Test Compression takes advantage of the small number of significant values (care bits) to reduce test data and test time. However, as Test Compression decreases channel lengths, the number of specified bits (e.g., care bits) per time slice increases. An ATPG process for a certain test pattern may specify certain bits (e.g., care bits) across multiple time slices of the test pattern in order to reduce toggling, and, therefore, power consumption. There can be a large variance in the number of care bits across time slices.
XOR decompressors cannot solve for slices that have more care bits than the available scan data (e.g., input variables). Further, XOR decompressors are also limited in that they are restricted to using only the scan data available in the same scan cycle. This leads to inefficiencies. For example, if the ATPG generated test only requires few care bits in a scan slice, then the rest of the scan data will remain unused.
Sequential decompressors overcome the above-discussed inefficiencies of the XOR decompressors by solving the linear equations of the entire test pattern simultaneously instead of slice-by-slice. Scan data is reused among multiple scan slices, so that scan data from scan slices having fewer care bits can be utilized in solving for scan slices with more care bits. The most common sequential decompressor network contains a linear feedback shift register (“LFSR”) (also referred to as a Pseudo-Random Pattern Generator—PRPG) that receives data from a plurality of scan input signals and that sends its outputs through a linear spreader network of a plurality of XOR logic gates (e.g., a XOR decompressor). The outputs of the XOR decompressor are fed to scan channels. The outputs fed to the scan channels are a linear combination of the values from the PRPG starting state and the data inputted from a tester into the circuit through scan-input pins. The values outputted from the XOR decompressor lead to linear equations to determine the values to be sent into each scan channels. The randomness caused by the PRPG makes it more difficult to predict the rate of correlation (e.g., how interdependent a variable of one equation is to a variable of another equation) and, therefore, which correlated variables will cancel out in the generated system of equations. Accordingly, predicting whether unique equations can be generated for even scan bit also becomes more difficult. An ATPG process would need to iterate through many different design configurations to determine which set of unique equations is best.

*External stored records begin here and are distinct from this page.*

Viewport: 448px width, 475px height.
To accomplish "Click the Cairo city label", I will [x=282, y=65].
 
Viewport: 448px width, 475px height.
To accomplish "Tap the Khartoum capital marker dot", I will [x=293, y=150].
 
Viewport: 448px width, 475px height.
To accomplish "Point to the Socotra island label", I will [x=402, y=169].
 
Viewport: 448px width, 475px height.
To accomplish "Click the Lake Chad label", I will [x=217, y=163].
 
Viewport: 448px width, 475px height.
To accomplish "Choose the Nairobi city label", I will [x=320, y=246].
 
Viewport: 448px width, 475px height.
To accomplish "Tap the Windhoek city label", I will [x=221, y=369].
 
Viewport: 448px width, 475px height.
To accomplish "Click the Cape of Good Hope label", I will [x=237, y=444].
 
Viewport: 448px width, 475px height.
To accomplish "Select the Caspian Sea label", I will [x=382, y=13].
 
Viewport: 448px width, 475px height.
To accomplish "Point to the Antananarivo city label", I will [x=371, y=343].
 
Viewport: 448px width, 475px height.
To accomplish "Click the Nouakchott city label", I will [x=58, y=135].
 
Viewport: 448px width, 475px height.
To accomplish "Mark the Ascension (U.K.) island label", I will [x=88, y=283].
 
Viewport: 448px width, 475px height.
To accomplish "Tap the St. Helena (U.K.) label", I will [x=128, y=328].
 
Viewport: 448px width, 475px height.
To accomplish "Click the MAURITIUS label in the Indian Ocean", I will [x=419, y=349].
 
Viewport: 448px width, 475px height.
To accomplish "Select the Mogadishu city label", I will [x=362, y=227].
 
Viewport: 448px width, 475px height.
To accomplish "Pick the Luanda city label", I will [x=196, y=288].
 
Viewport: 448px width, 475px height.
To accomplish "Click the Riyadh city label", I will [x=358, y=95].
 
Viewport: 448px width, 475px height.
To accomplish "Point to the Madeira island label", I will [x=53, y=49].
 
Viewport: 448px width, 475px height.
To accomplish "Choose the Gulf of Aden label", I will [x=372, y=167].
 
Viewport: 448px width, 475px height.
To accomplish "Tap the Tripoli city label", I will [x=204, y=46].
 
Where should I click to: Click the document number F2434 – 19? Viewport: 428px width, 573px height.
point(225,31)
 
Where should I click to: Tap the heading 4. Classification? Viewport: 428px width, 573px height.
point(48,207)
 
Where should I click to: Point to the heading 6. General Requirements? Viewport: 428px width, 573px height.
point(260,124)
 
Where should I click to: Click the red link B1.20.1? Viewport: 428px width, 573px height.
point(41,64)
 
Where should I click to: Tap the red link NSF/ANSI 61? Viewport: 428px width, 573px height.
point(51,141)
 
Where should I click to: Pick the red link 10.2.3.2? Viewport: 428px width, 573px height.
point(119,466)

Accordingly, there is a need for an efficient method of bringing in additional variables into the PRPG in the early cycles of the ATPG process without utilizing any additional hardware or control pins.
Further, there is also a need for a sequential decompressor which builds equations in a more predictable manner than a normal PRPG so that there is no correlation between equations feeding adjacent scan channels that need to be independently set to specific care-bit values.